College Board-Aligned Original Notes
AP Chemistry 6.5: Introduction to enthalpy of reaction
Represent heat changes for reactions at constant pressure.
Aligned to Thermochemistry from the current College Board AP Chemistry course outline. Exam weighting for this unit: 7%-9% of the multiple-choice score range listed by College Board.
What To Know
- Enthalpy change describes heat absorbed or released at constant pressure.
- Reaction enthalpy depends on the balanced equation as written.
- Reversing a reaction changes the sign of delta H.
Detailed Notes
Introduction to enthalpy of reaction is part of Unit 6: Thermochemistry. The main skill is to represent heat changes for reactions at constant pressure. Before answering, decide whether the prompt is asking for a particulate explanation, a mathematical setup, a graph interpretation, or a connection between more than one representation.
The first idea to keep straight is that enthalpy change describes heat absorbed or released at constant pressure. In the same topic, remember that reaction enthalpy depends on the balanced equation as written. A complete AP answer also uses the fact that reversing a reaction changes the sign of delta H. These ideas should be tied to specific particles, charges, attractions, energy changes, or measured quantities rather than stated as isolated facts.
For calculations or symbolic work, anchor the solution with delta Hrxn = Hproducts - Hreactants. Define what each quantity represents, substitute values with units, and check whether the sign, magnitude, charge balance, atom balance, or equilibrium direction makes chemical sense for this topic.
Doubling all coefficients doubles delta H. In a free-response explanation, state the chemistry concept first, show the relevant equation or representation, and then explain how the evidence supports the conclusion for introduction to enthalpy of reaction.
Key Vocabulary
Enthalpy change
Heat absorbed or released at constant pressure for a process.
Thermochemical equation
A balanced equation written with its enthalpy change.
Reaction enthalpy
The enthalpy change associated with a chemical reaction as written.
State function
A property whose change depends only on initial and final states.
Useful Relationships
Worked Study Approach
Doubling all coefficients doubles delta H.
Common Mistakes
- Using a memorized rule without explaining the chemical reason behind it.

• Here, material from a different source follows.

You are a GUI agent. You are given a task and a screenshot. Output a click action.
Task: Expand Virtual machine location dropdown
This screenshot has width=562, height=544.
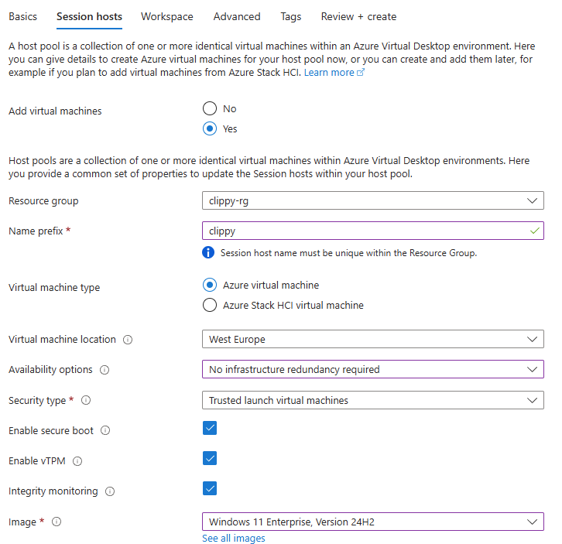pos(373,339)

- Forgetting to conserve atoms, charge, energy, or units when the topic involves calculations.
- Mixing up particle-level explanations with macroscopic observations.
Quick Practice
How would you explain Introduction to enthalpy of reaction in one sentence?
Use the focus statement above, then add one particle-level or mathematical detail.
What evidence would support an AP-style answer on this topic?
Use a balanced equation, diagram, graph, table, numerical setup, or particulate model depending on the prompt.